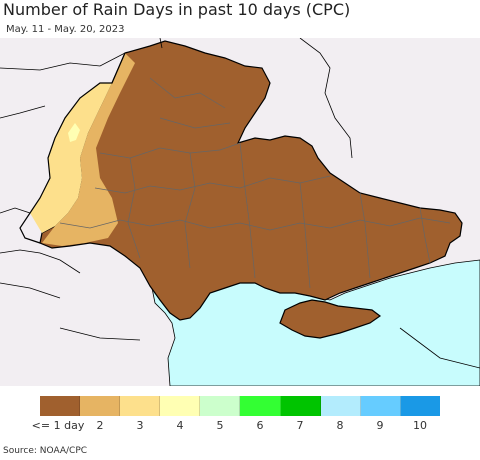  I want to click on crimea, so click(330, 319).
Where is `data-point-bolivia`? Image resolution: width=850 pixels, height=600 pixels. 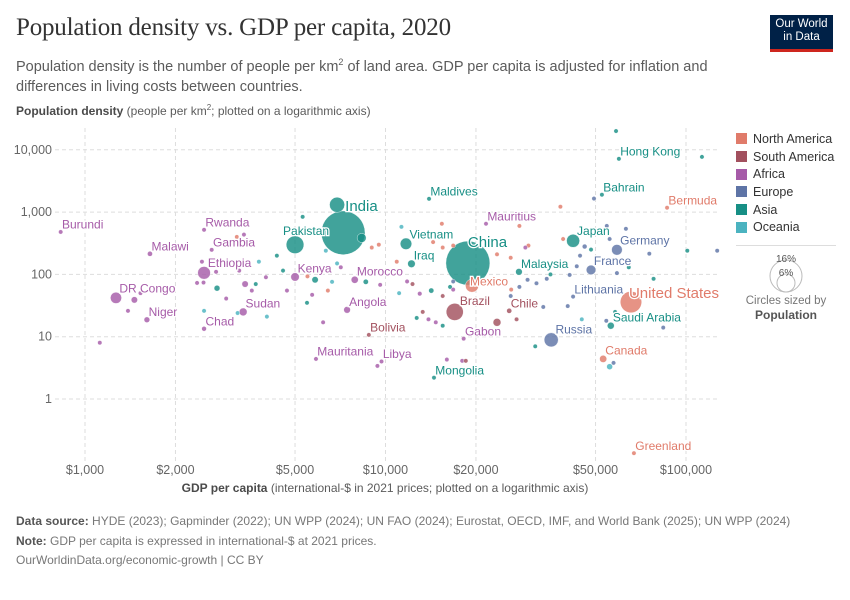 data-point-bolivia is located at coordinates (369, 335).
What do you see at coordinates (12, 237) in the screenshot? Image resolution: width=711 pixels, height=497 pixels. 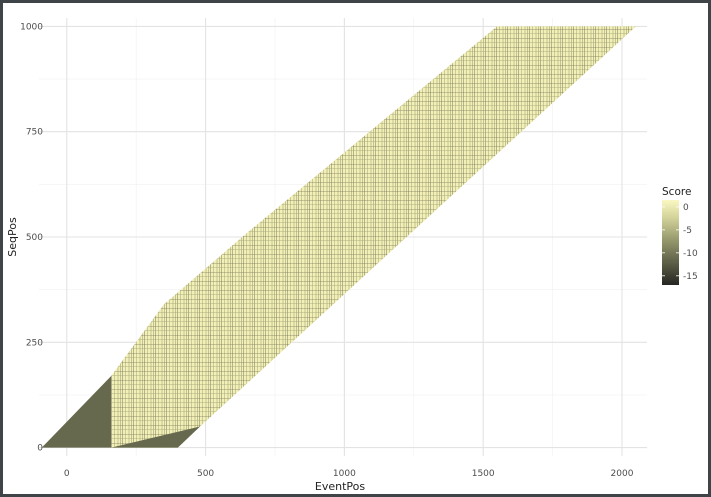 I see `y-axis-title: SeqPos` at bounding box center [12, 237].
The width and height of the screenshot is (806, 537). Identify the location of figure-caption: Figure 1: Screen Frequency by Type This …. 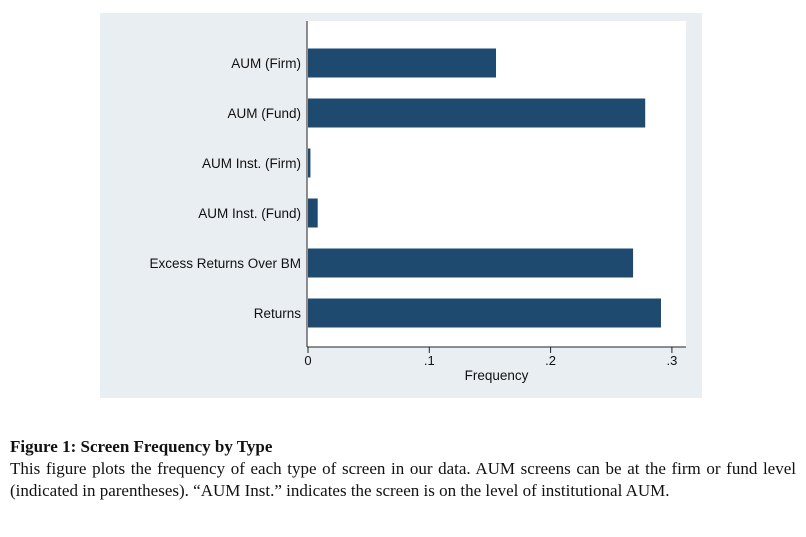
(403, 469).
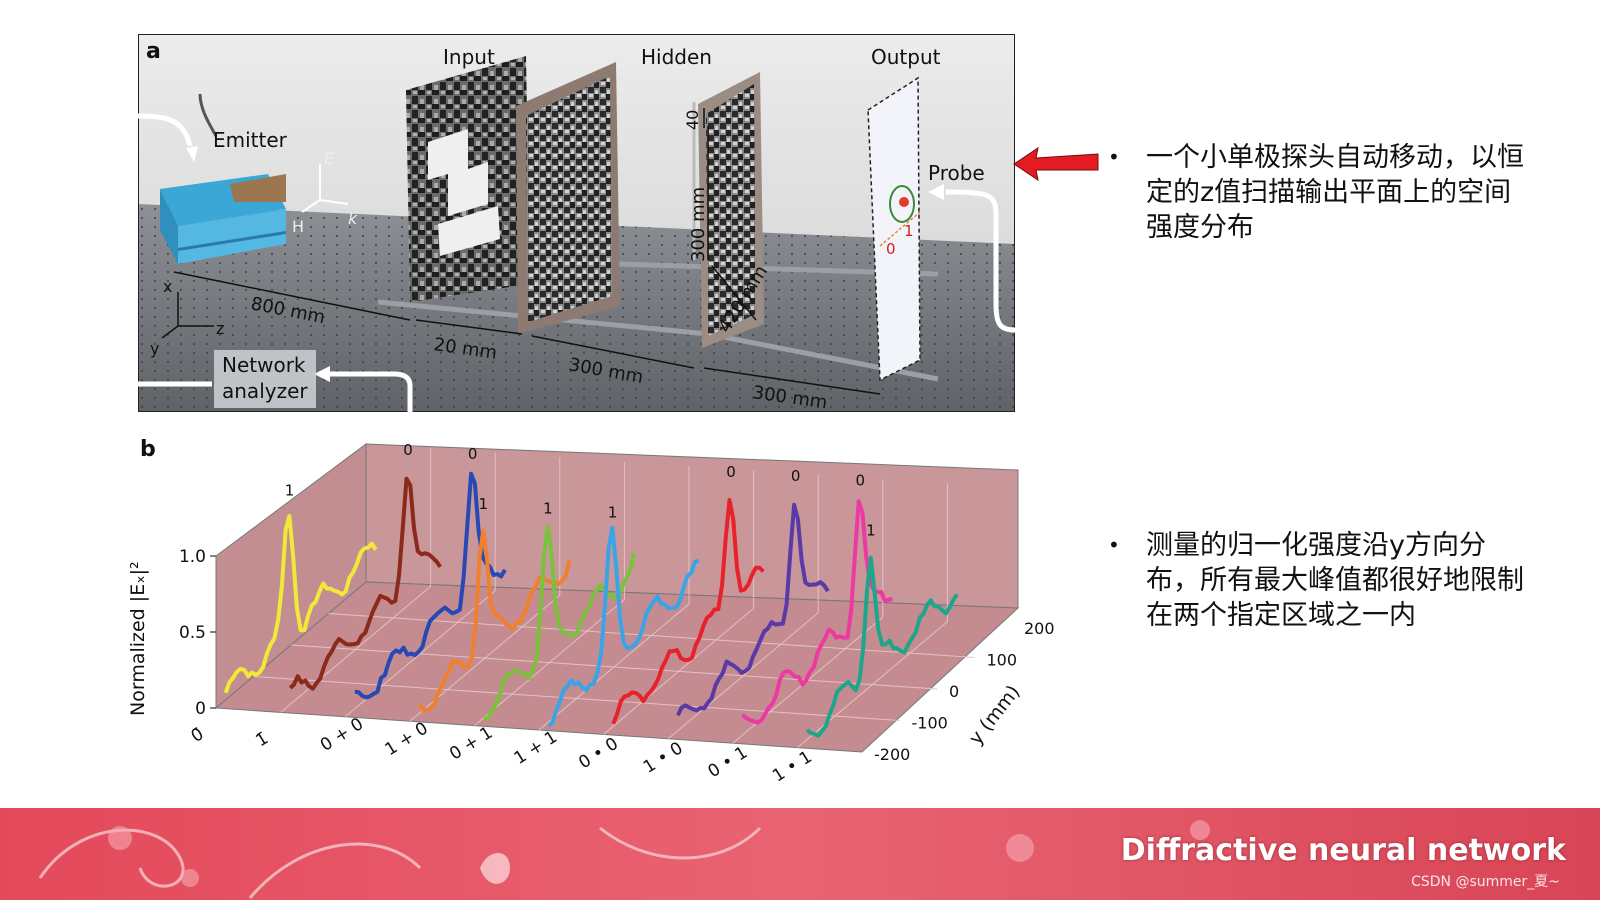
================
## Your objective
Present everything from the line containing "The width and" down to the end of the items as a numbered list, with blank lines left out. Leave the pictures out of your answer.

## Task result
1. The width and height of the screenshot is (806, 537). Identify the location of figure-caption: Figure 1: Screen Frequency by Type This …. 
2. (403, 469).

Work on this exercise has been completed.